In her second issue, Brooks asserts that the trial court erred in allowing the same
probation officer to give her opinion as to how the Court should rule on the State’s Motion
to Revoke in violation of Rule 701 of the Rules of Evidence.
Discussion
A. Standard of Review. A trial court’s ruling on the admission of evidence is
reviewed for an abuse of discretion. See Gonzalez v. State, 544 S.W.3d 363, 370 (Tex. Crim.
App. 2018). In deciding whether an error occurred, the appellate court determines
whether the trial court’s ruling was “outside the zone of reasonable disagreement.” Id.

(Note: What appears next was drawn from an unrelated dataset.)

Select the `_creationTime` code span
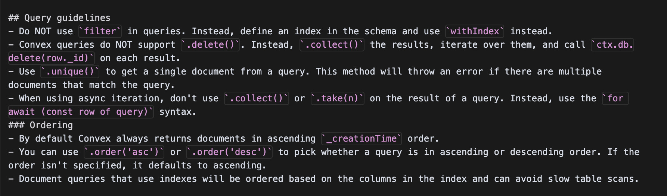This screenshot has height=196, width=667. click(x=362, y=139)
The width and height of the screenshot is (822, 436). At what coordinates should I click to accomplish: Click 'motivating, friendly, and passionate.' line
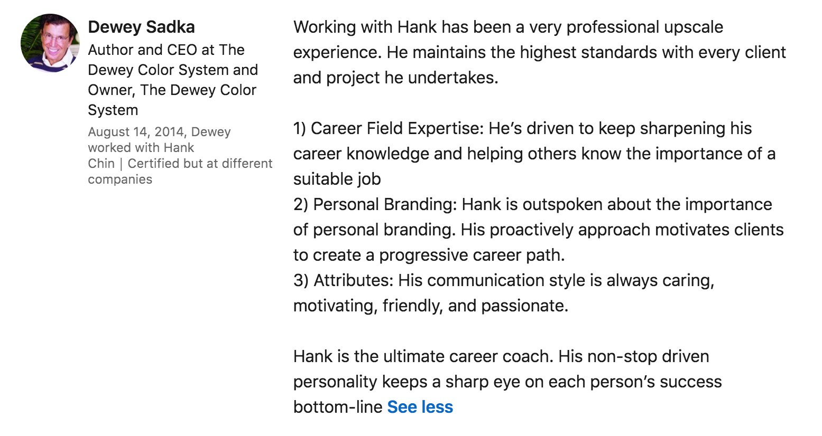(x=431, y=306)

Abuse of discretion is also the standard for evaluating the trial court’s adjudication
of guilt following revocation of probation or deferred adjudication community
supervision. Leonard v. State, 385 S.W.3d 570, 576-77 (Tex. Crim. App. 2012). “[T]he trial
court has the discretion to revoke community supervision when a preponderance of the
evidence supports one of the State’s allegations that the defendant violated a condition
of his community supervision.” Id. at 576.
B. Harmless Error. The Court will assume without deciding that the trial court
erred in admitting hearsay and opinion testimony from the probation officer.1 A
violation of evidentiary rules that results in the erroneous admission of evidence is non-
1
The State argues that Brooks failed to preserve her second issue. We will also assume without deciding
that a proper objection was made.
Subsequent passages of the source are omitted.